Saudi Aramco fa gola a molte società. Come potrebbe essere altrimenti? Produce 10 milioni di barili al giorno (oltre il 10% dell’output mondiale), ha in dote le riserve più grandi del mondo (261 miliardi di barili), e costi di estrazione davvero bassi.
Le aspettative saudite peccano però di ottimismo: arrivare ad una capitalizzazione del suo gioiello di oltre 2mila miliardi di dollari. Diversi analisti si attendono non più di 1.500 miliardi. Due giorni fa il Financial Times ha stimato un valore tra 880 e 1.100 miliardi.
Sarà poi importante comprendere quale forma assumerà la compagnia in Borsa. Quali asset saranno collocati. La Aramco è un produttore di petrolio, un produttore di gas, è parte del fondo del welfare governativo, parte del fondo sovrano per gli investimenti. Ma, nonostante i dubbi, la quotazione appare inevitabile.
D’altronde i tempi delle vacche grasse, quando i prezzi del greggio si mantenevano sopra i 100 dollari per anni e la monarchia saudita galleggiava su una mare di petrodollari, sembrano definitivamente tramontati. Il crollo del barile, a cui Riad ha largamente contribuito nel vertice Opec di fine 2014 con la decisione di non tagliare la produzione, si è ritorto sui conti sauditi. Dai generosi surplus che arrivavano senza sforzo, la monarchia si è ritrovata con deficit di bilancio sempre più ingombranti (nel 2015 quasi 100 miliardi di dollari, 79 nel 2016).
Per non ricorrere a soluzioni drastiche, azzerando i sussidi e i privilegi, i vecchi monarchi hanno preferito attingere generosamente dalle enormi riserve in valuta pregiata. Erano più di 700 miliardi di dollari nel 2011. In maggio, secondo l’Autorità monetaria Saudita, sono scese a 495 miliardi. Una drammatica erosione. Anche se le più ottimistiche previsioni del ministero saudita delle Finanze prevedono un aumento del Pil del 2% nel 2017, sempre che siano attuate riforme chiave incluse nella strategia “Vision 2030”, la crescita del Pil dovrebbe ulteriormente contrarsi nel 2017 a meno dell’1% (per l’Imf solo lo 0,4%), il dato più basso da oltre 4 anni. E per la prima volta da 11 anni, in marzo e in aprile, i prestiti del settore bancario al settore privato si sono ridotti. Per un Paese che ricava dalle vendite di greggio il 90% dell’export complessivo era prevedibile.
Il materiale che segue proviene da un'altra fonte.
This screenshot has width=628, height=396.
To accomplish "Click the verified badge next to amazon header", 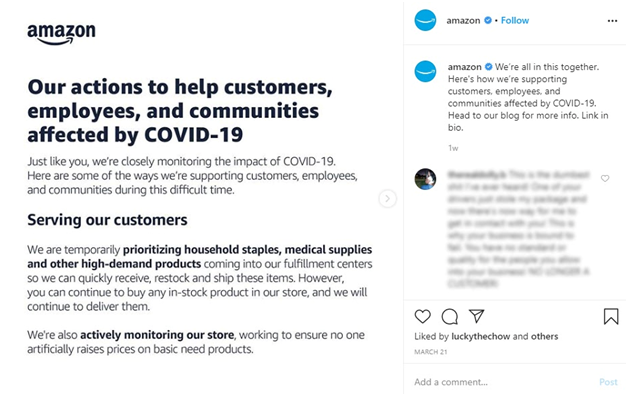I will click(x=488, y=20).
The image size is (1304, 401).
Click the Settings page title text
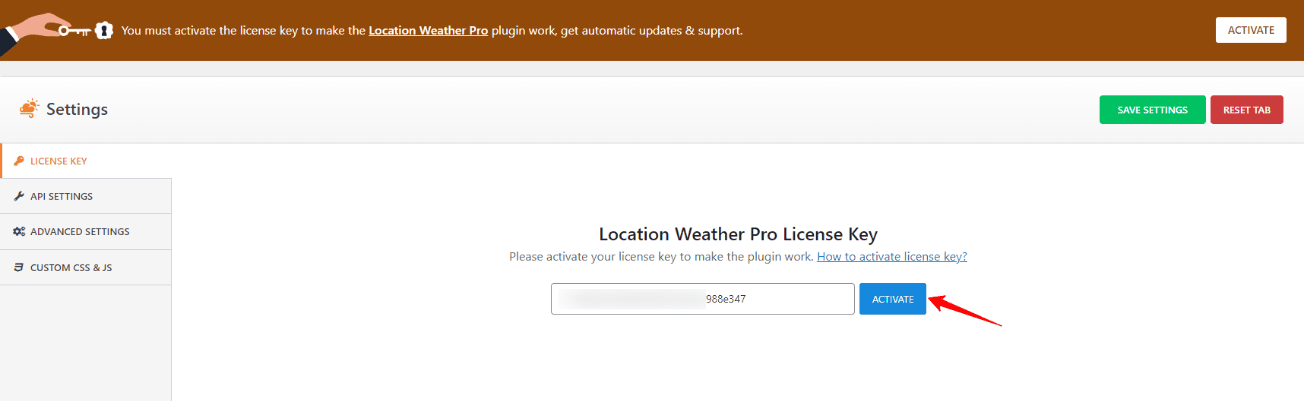pyautogui.click(x=77, y=110)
Ora, tuttavia, è arrivato il momento di avviare in modo deciso quelle riforme strutturali da tempo annunciate. Dopo tre anni consecutivi con il petrolio sotto i 50 dollari (media), e tre anni di crescenti deficit di bilancio, anche la monarchia saudita non ha potuto fare altro che imitare i Paesi occidentali: dare il via alla “spending review”. Con una vigorosa sforbiciata ai salari ministeriali, un drastico taglio delle indennità, cancellando i bonus, riducendo i sussidi, imponendo per la prima volta le tasse. Un’eresia per l’esercito di dipendenti pubblici – 2/3 della forza lavoro – abituato a generosi benefit.
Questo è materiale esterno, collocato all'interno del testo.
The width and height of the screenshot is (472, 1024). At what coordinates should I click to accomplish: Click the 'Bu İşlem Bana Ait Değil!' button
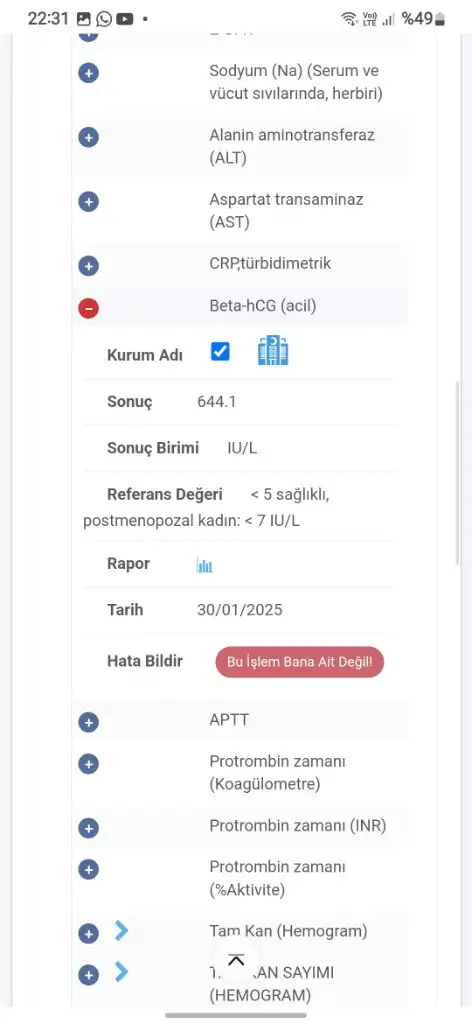click(x=300, y=662)
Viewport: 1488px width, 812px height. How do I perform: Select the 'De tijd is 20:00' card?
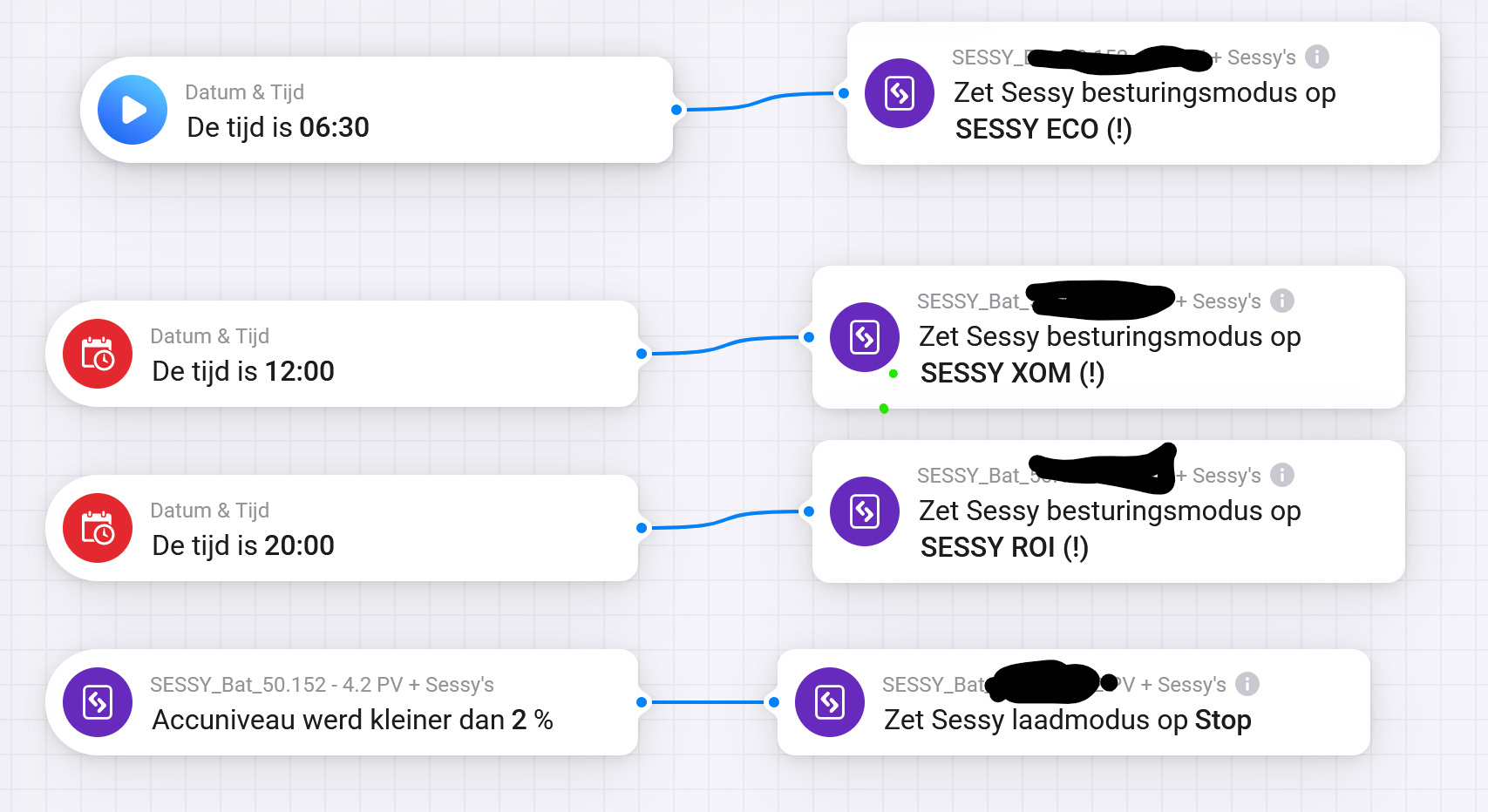click(342, 528)
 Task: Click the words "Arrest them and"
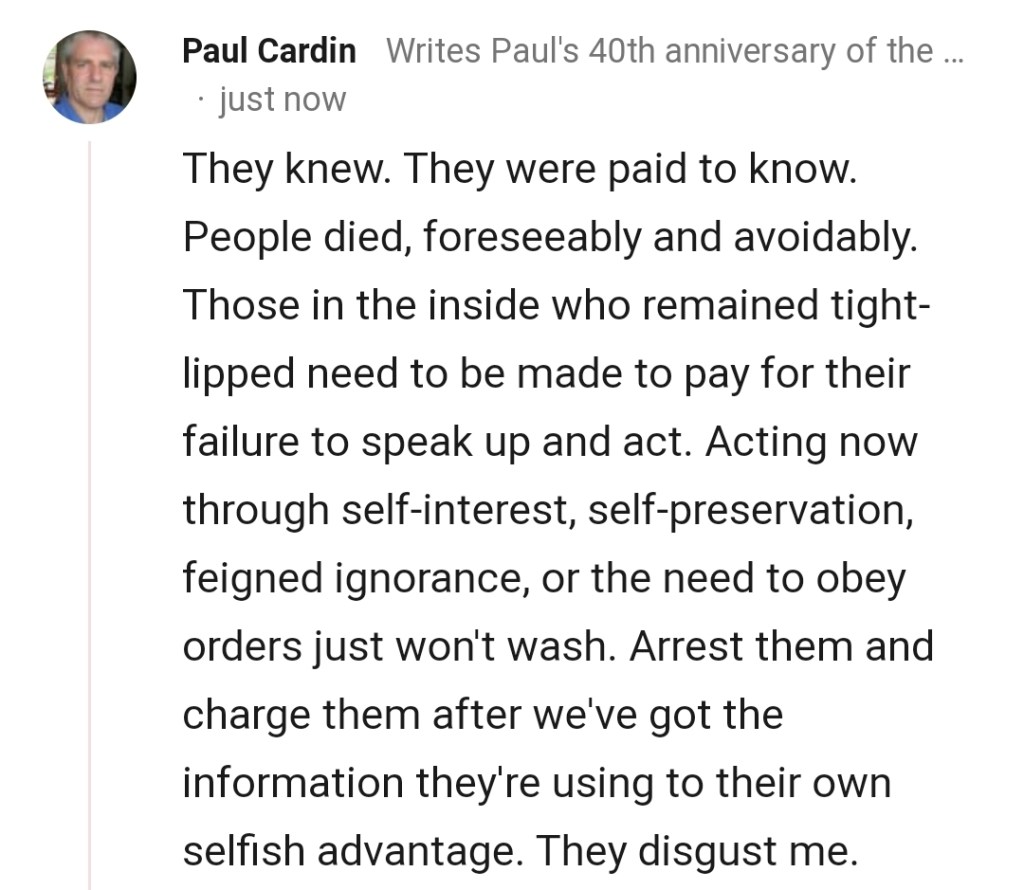[781, 646]
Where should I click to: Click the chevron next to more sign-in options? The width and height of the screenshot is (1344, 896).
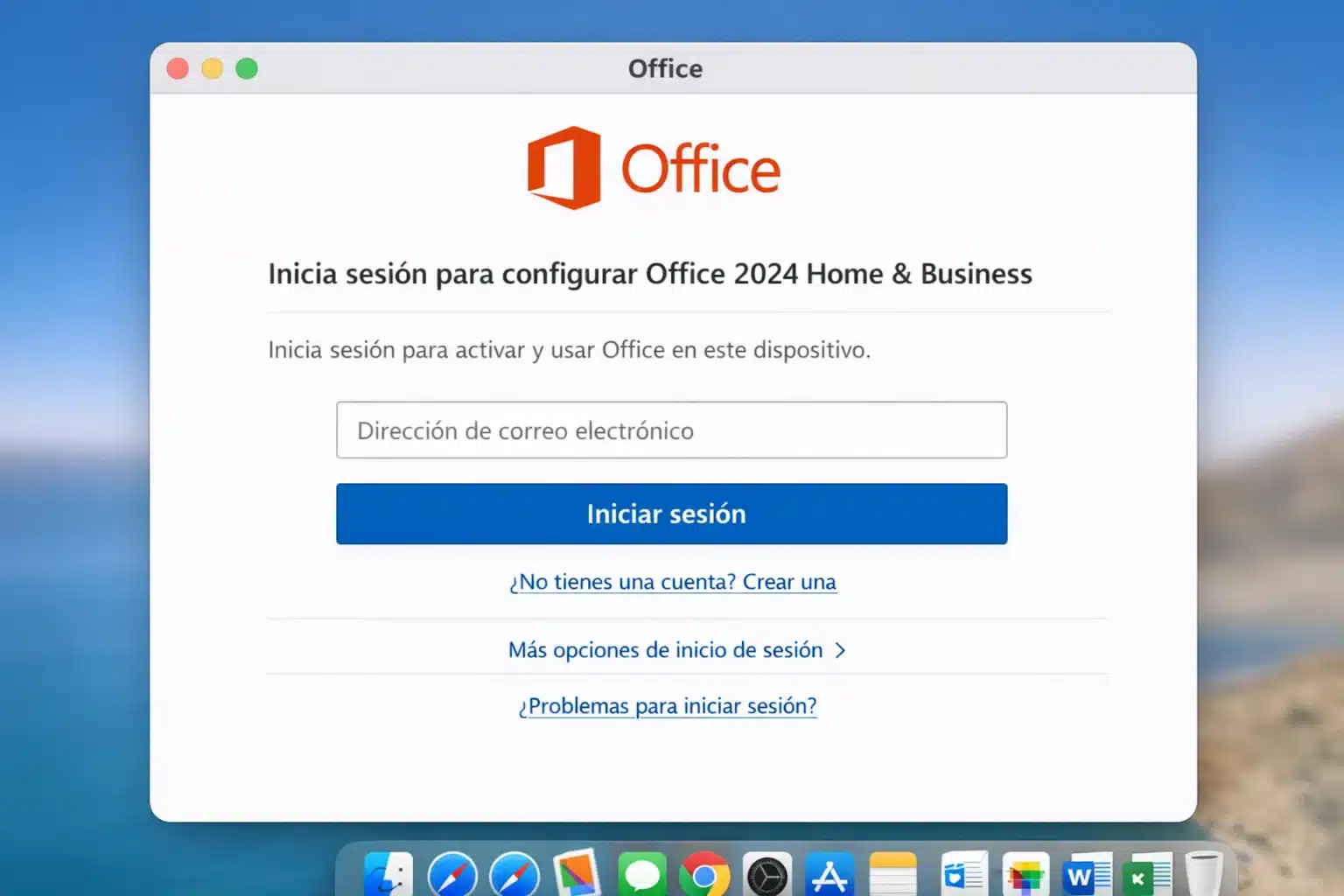tap(841, 650)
Sul fronte finanziario il Public Investment Fund sta investendo 45 miliardi di dollari in una partnership con la giapponese SoftBank al fine di lanciare un fondo tecnologico. L’anno scorso ha anche sborsato 3,5 miliardi di dollari per una quota di Uber. Ma è ancora troppo poco. Il prezzo del petrolio resta debole. L’offerta mondiale è abbondante, così come lo sono le scorte. Difficile che i prezzi si risollevino presto. Riad deve accettare che non può più dipendere solo dal greggio. Ed il giovane principe ereditario ha le carte in regola per percorrere questa strada, finora sconosciuta.